- EXTRAIT CHOISI -
Dans cette vidéo, Brad Willock, premier vice-président et gestionnaire de portefeuille, Actions nord-américaines, discute du contexte actuel du marché des actions américaines et fait part de ses perspectives pour l’année à venir. Plus particulièrement, il explore l’incidence potentielle d’un resserrement de la politique monétaire et des négociations sur le plafond de la dette, ainsi que la façon dont il structure son portefeuille en réponse.
Durée : 10 minutes 46 secondes
Transcription
Les niveaux de valorisation actuels du S&P 500 vous préoccupent-ils ?
Le paradigme de la valorisation sur le marché complique les choses. Sous l’angle historique, le marché est cher. Son multiple est d’environ 21 fois le bénéfice de l’année prochaine. L’histoire a montré qu’ordinairement, ce multiple serait de 17 fois ou de 16 fois.
Il faut donc tout de même se rappeler que la valorisation n’influence pas beaucoup le niveau des rendements dans un ou deux ans. Elle façonne plutôt les rendements sur un horizon de dix ans.

- MATÉRIEL FOURNI -
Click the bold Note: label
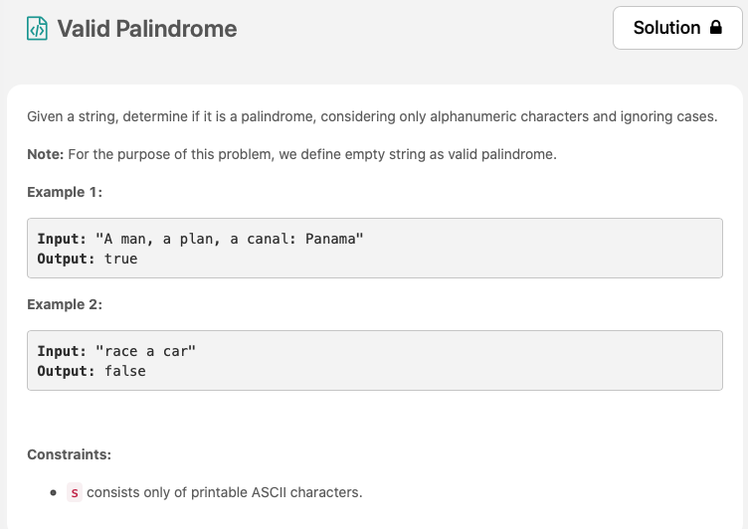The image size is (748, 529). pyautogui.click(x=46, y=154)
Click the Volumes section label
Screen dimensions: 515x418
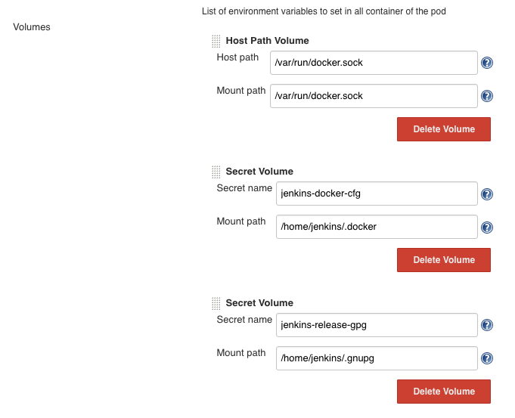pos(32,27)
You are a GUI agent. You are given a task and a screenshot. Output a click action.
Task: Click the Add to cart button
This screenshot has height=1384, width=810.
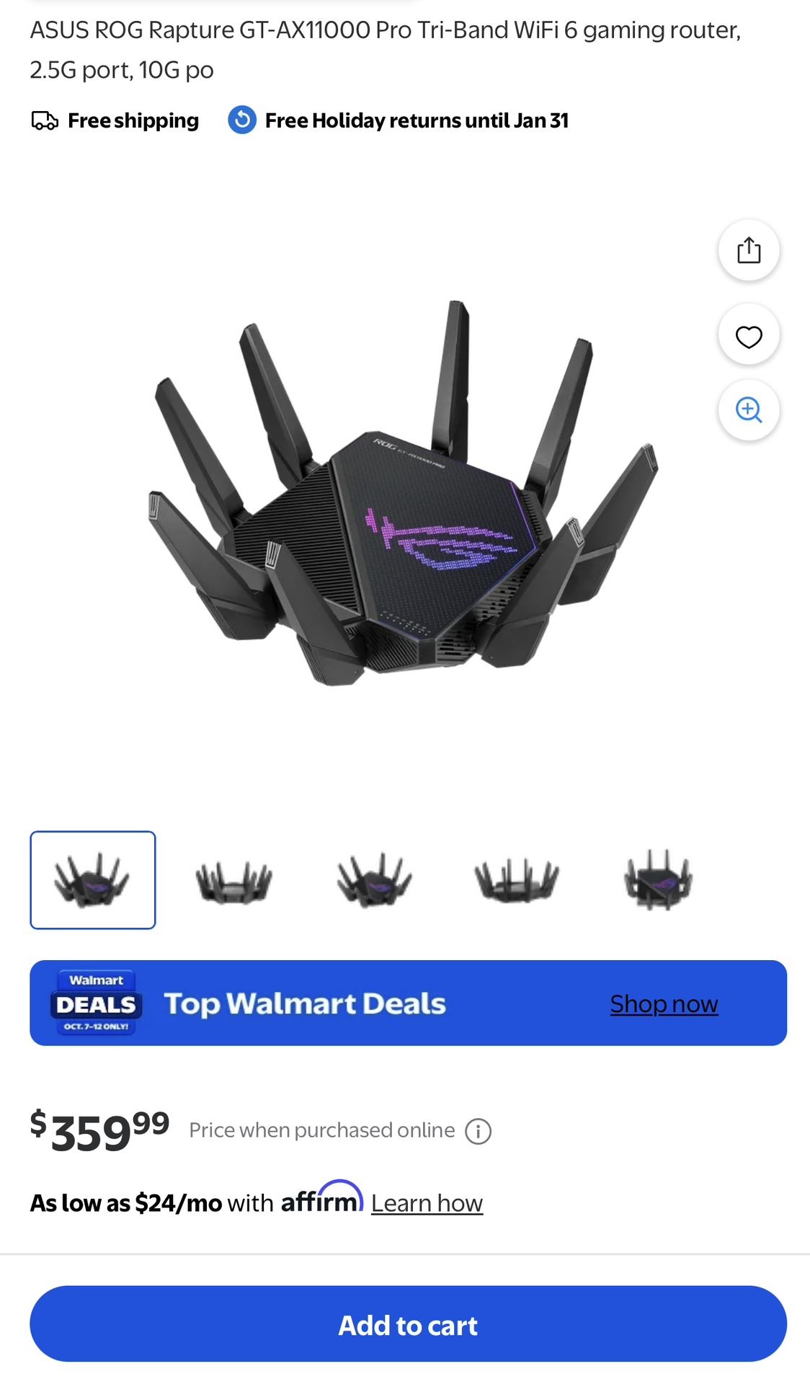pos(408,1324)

--

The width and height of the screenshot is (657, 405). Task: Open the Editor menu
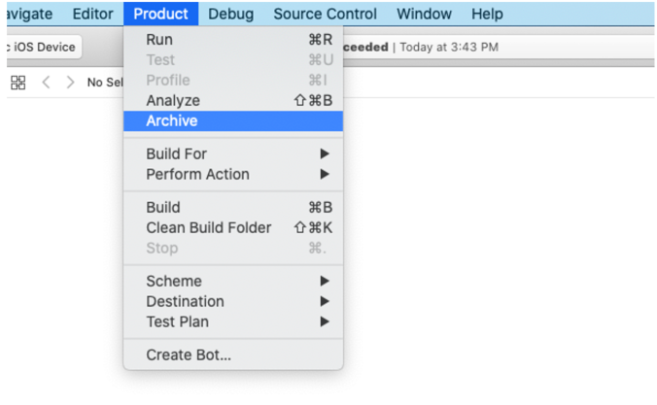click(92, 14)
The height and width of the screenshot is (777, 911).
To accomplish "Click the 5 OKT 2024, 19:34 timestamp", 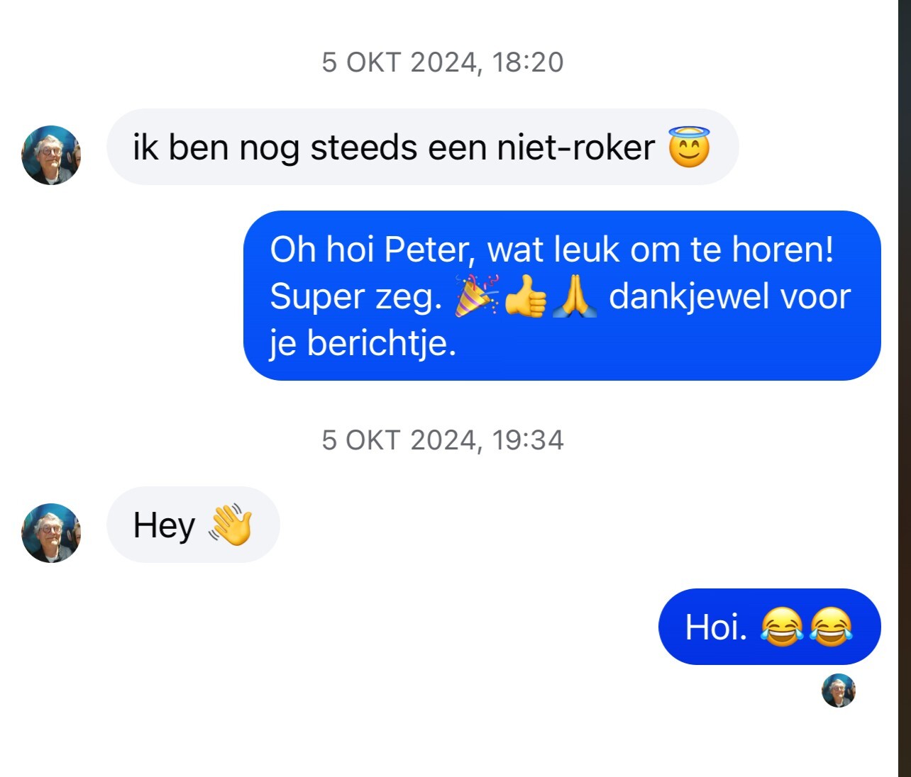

---

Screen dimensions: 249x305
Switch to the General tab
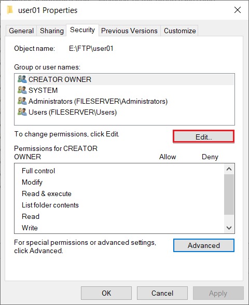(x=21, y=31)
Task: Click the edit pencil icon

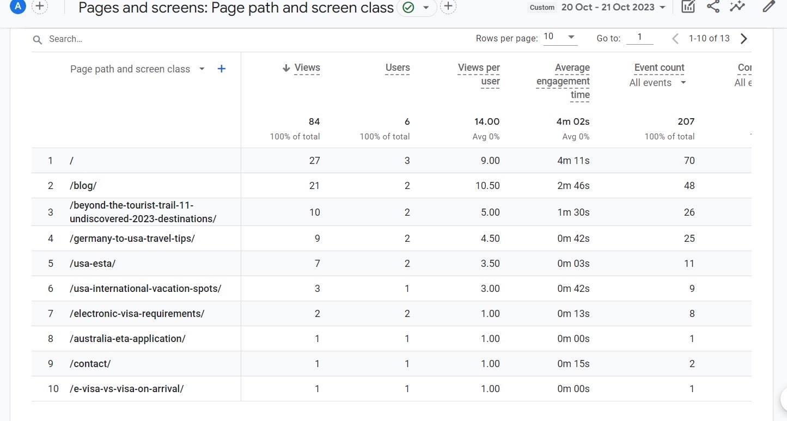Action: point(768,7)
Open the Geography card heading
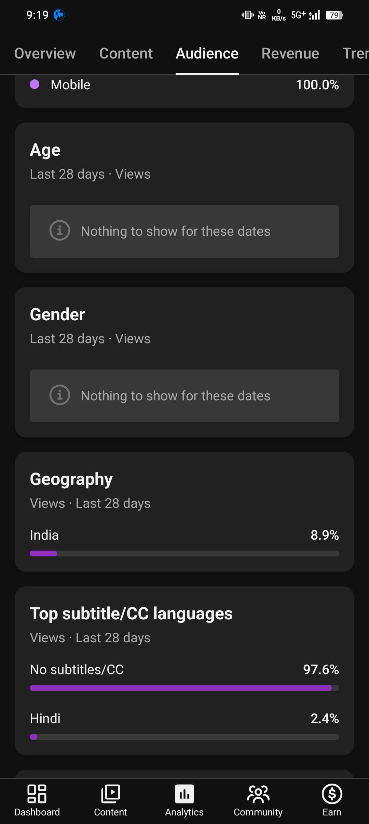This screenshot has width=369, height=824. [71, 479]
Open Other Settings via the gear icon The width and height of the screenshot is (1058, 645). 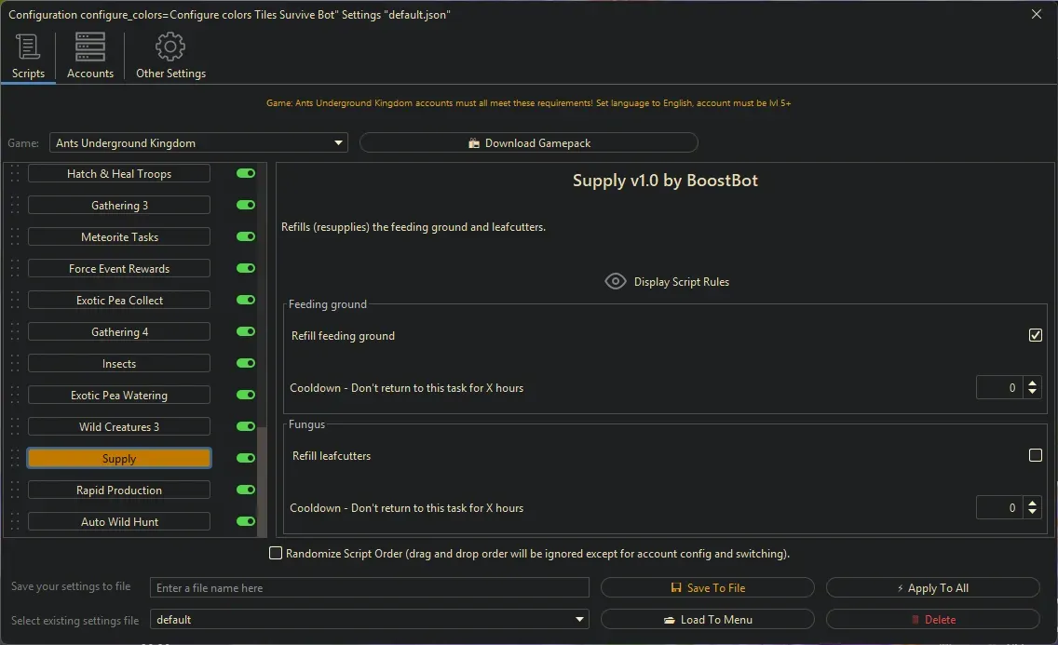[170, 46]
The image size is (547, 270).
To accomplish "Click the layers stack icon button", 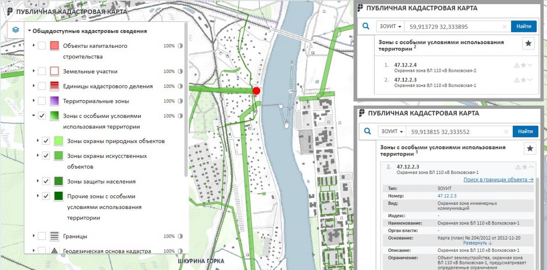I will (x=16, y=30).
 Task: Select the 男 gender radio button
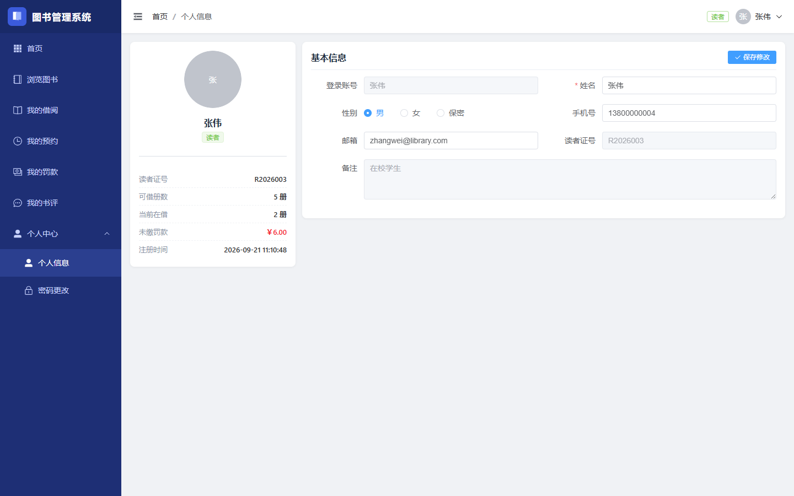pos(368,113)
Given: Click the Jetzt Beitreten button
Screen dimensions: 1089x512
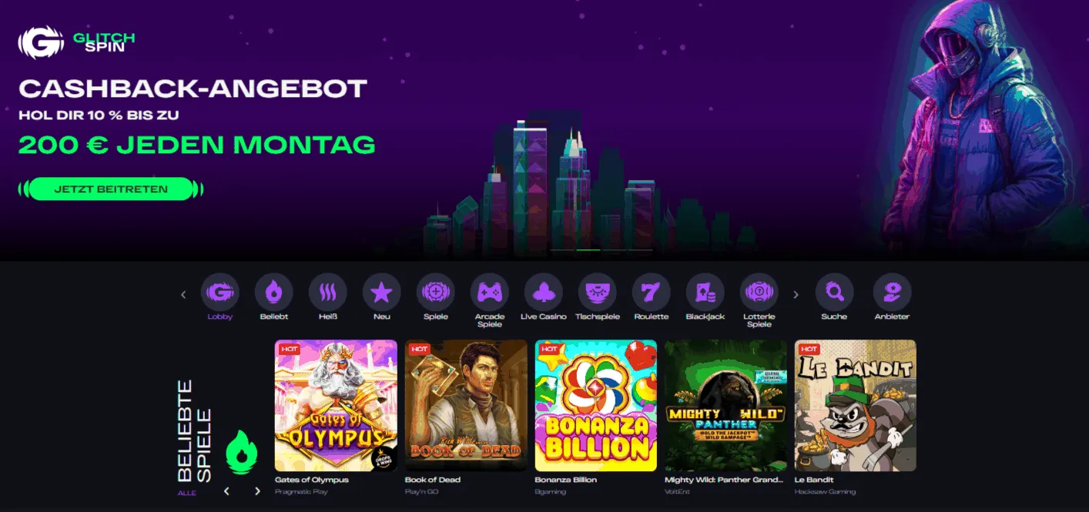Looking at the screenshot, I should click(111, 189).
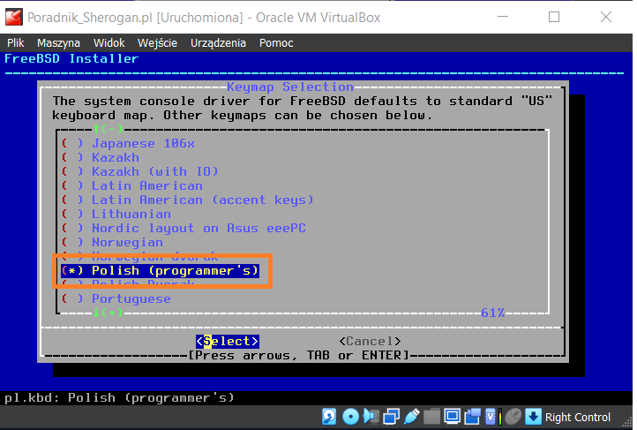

- CONSIGNE -
Reprenez le passage de l'extrait qui s'ouvre sur les mots contenant « Dans cette vidéo, Brad » et se clôt sur « portefeuille en réponse. », en renommant « vidéo » en « entrevue ». Ce matériel n'est pas nécessaire ici.

- RÉPONSE RÉDIGÉE -
Dans cette entrevue, Brad Willock, premier vice-président et gestionnaire de portefeuille, Actions nord-américaines, discute du contexte actuel du marché des actions américaines et fait part de ses perspectives pour l’année à venir. Plus particulièrement, il explore l’incidence potentielle d’un resserrement de la politique monétaire et des négociations sur le plafond de la dette, ainsi que la façon dont il structure son portefeuille en réponse.